Japanese band drums up support for victims of tragedy
On the blacktop of an empty parking lot, brass instruments and moonwalking merge.
It is the day before Christmas and nearly 200 Japanese high school and college students sporting white fedoras strut outside Angel Stadium as they practice one of Michael Jackson’s greatest hits.
“Bad,” coupled with slick dance moves, is likely to be a crowd-pleaser at Saturday’s Rose Parade, but the nonprofit Green Band Assn. has a higher cause. Established in 1998, its mission is to instill confidence in Japanese youth as well as raise money for victims of natural disasters, even those as far from home as Southern California.
After the 2008 Freeway Complex fire that destroyed hundreds of homes in the Anaheim Hills and Yorba Linda area, the band held benefit concerts in both Japan and Orange County for victims. In January, the group handed checks to the widows of two firefighters killed in the Station fire. Now, their repertoire includes a song written for the newborn daughter of one of the widows.
Yuzuru Kumagai, 41, created the band with Americans in mind. Growing up in Japan, he played the piano, trumpet and trombone at a time when most boys his age were into baseball or soccer. Back then, Japanese school bands were primarily female. “Why do you play that music?” his classmates would scoff. “What, are you a girl?”
As an adult he hoped to encourage those who took the music route, and he was inspired by American school bands in which performers appeared to have as much fun as the crowd. In Japan, ensembles were about precision and winning competitions, with approval shown by way of restrained clapping. Kumagai wanted to form an elite group that could entertain to whoops and hollers. An environmentalist, he sought nonprofit status so the group would also benefit causes close to his heart.
Beginning with six students at one school, the band slowly expanded and received invitations to Disneyland in Paris and Anaheim. In 2008, a group of 150 from the Hyogo Prefecture made its Rose Parade debut and gained notice for its unique navigation of a 110-degree turn — clumping together tightly, then fanning out. At the 2010 parade, the crowd went crazy for the band’s rendition of “Thriller.” For 2011, students from the Tohoku and Hokkaido districts hope to draw the same response with another tribute to the King of Pop.

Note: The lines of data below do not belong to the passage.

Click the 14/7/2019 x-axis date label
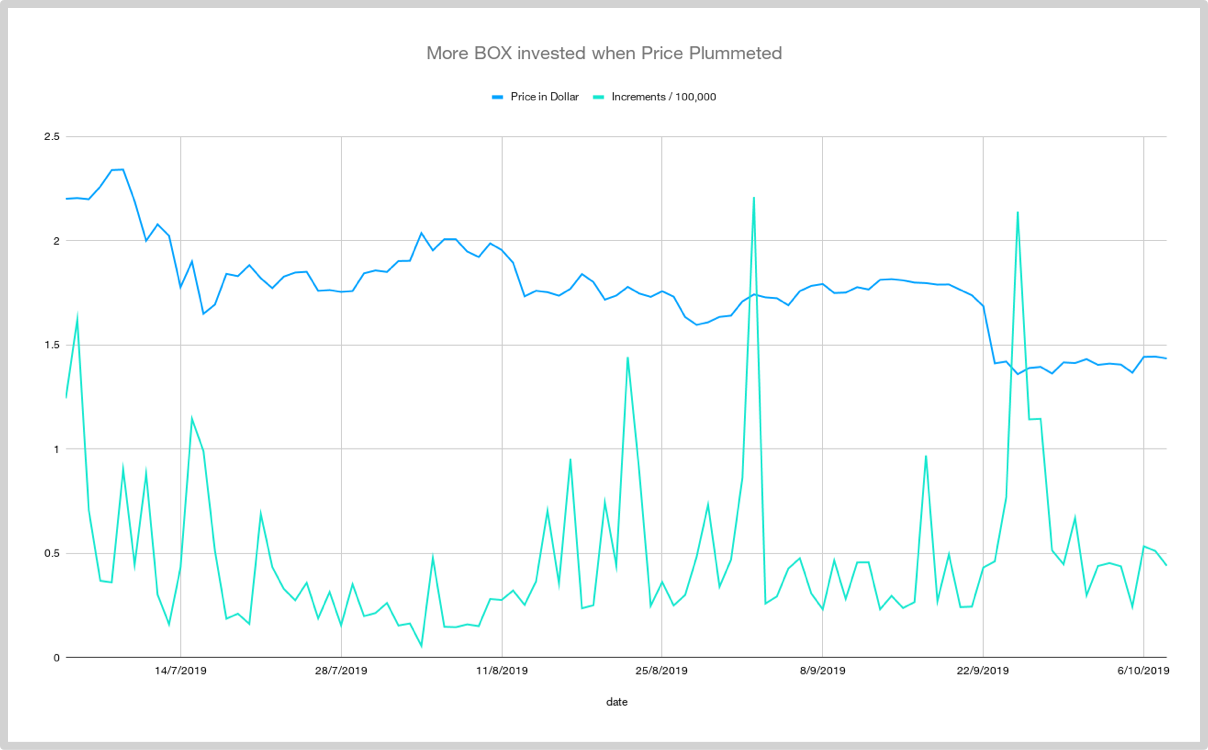The width and height of the screenshot is (1208, 750). tap(180, 671)
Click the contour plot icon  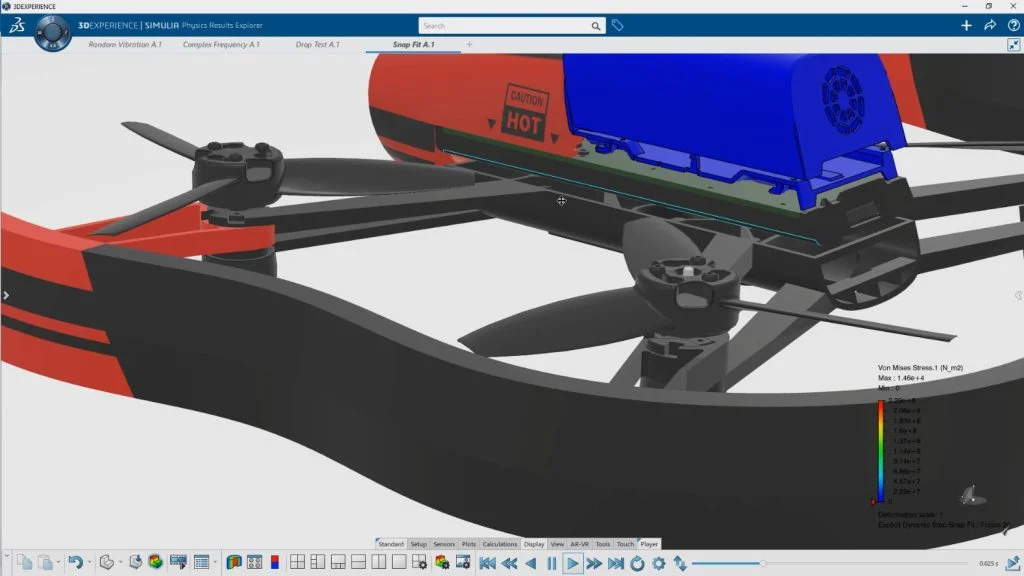pos(234,563)

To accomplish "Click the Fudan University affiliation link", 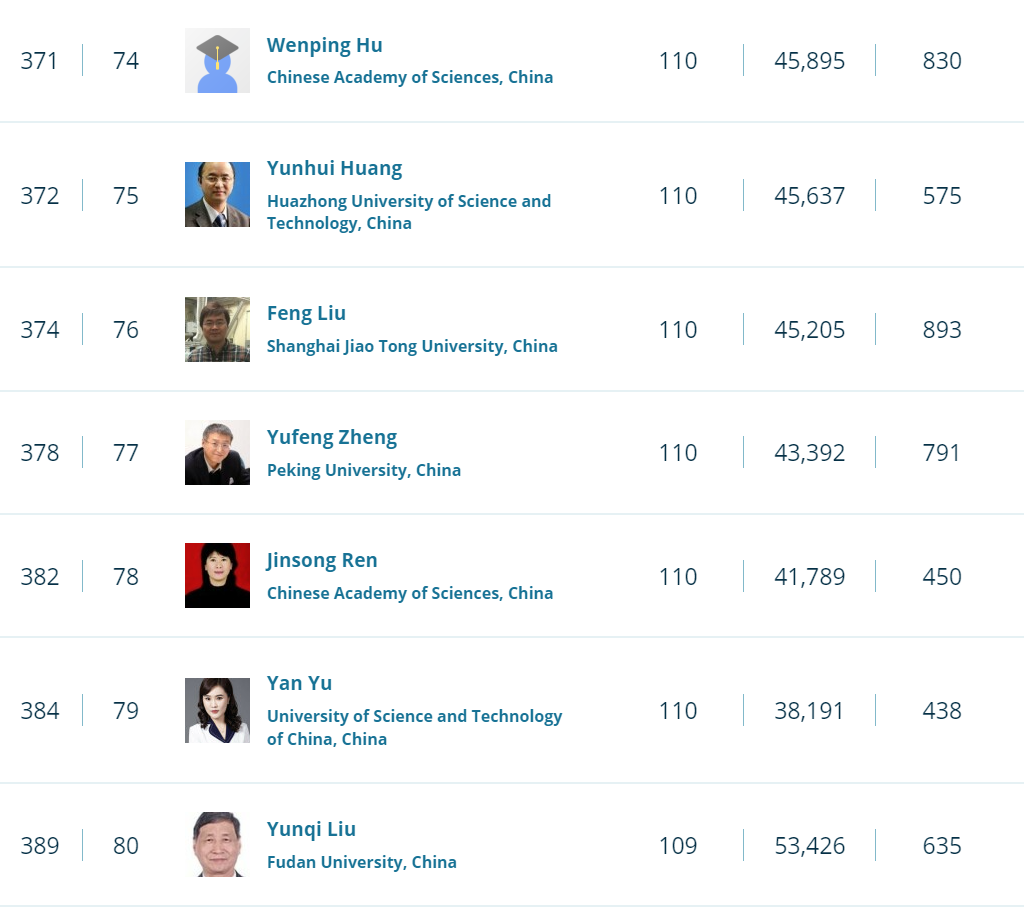I will [361, 862].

A new group is selected every year from a region in Japan. Green Band directors go to each school to teach the music and routine. Practice takes place throughout the week and on weekends. For an event like the Rose Parade, the students arrive about 10 days early and practice as a unit for the first time. The overseas concerts are where the students learn the most.
“Japanese kids are very shy,” said Kumagai, who also runs a restaurant review website. “People in America get very excited. Their performance changes because the audience cheers — the kids learn from the audience how to perform.”

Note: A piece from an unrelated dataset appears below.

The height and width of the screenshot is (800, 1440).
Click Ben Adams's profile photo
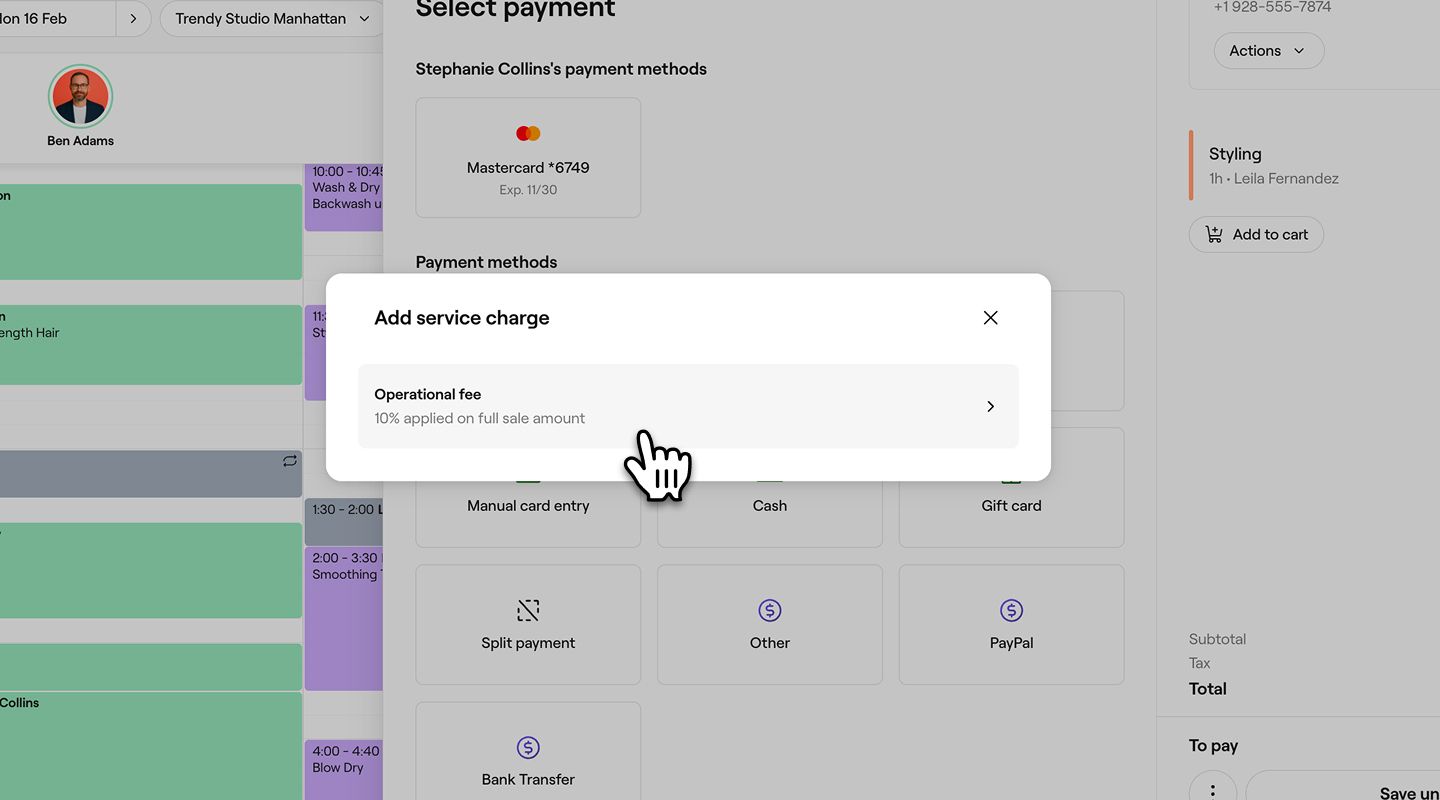(81, 97)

Students rely on family members to help pay for their airfare and travel, since school fundraisers are uncommon in Japan. Trumpeter Chiho Okamoto, 20, worked long hours as a sushi chef while studying travel and tourism at Sapporo International University to help raise money for her trip.
“It was hard work, but it was worth it,” she said, grinning. “It’s special here because the audience so enjoys it. It encourages us.”
Many band members have never before set foot outside of Japan.
“Everything’s big here — trees, oranges, hamburgers … people,” Yogo Urata, 15, remarked after just a couple of days in California. “English is difficult for me but American people are so kind, so I manage to get along.”
The French horn player is one of 35 males in the group. Still dominated by females, bands are slowly changing, said Yogo, who loves the Beach Boys and Oasis. “Now people think if you play music, it’s cool.”
Trips to events like the Rose Parade always include a tree-planting ceremony and additional benefit concerts. The group played Sunday at Disneyland’s night parade and plans to perform at Kennedy High School in La Palma to raise funds for the family of a teenager killed earlier this year in a car accident.
The American experience would be incomplete without a few nights with a local family, usually one that has a student band member. The band then donates $75 to the American student for future band trips.
Mike Kelley and his wife have hosted students for the last five years and finds that bonds are forged despite language and cultural barriers. During the final concert, students find their host family in the audience and present them with homemade paper cranes. “It tears me up every time,” said Kelley, who lives in Anaheim.
After more than a decade, the band has become less about exposure to American culture and more about displaying Japan’s own flair for performance. Hirofumi Yokoyama, the longtime marching director, believes the group is now about changing perceptions: “I want to show them we can do it too.”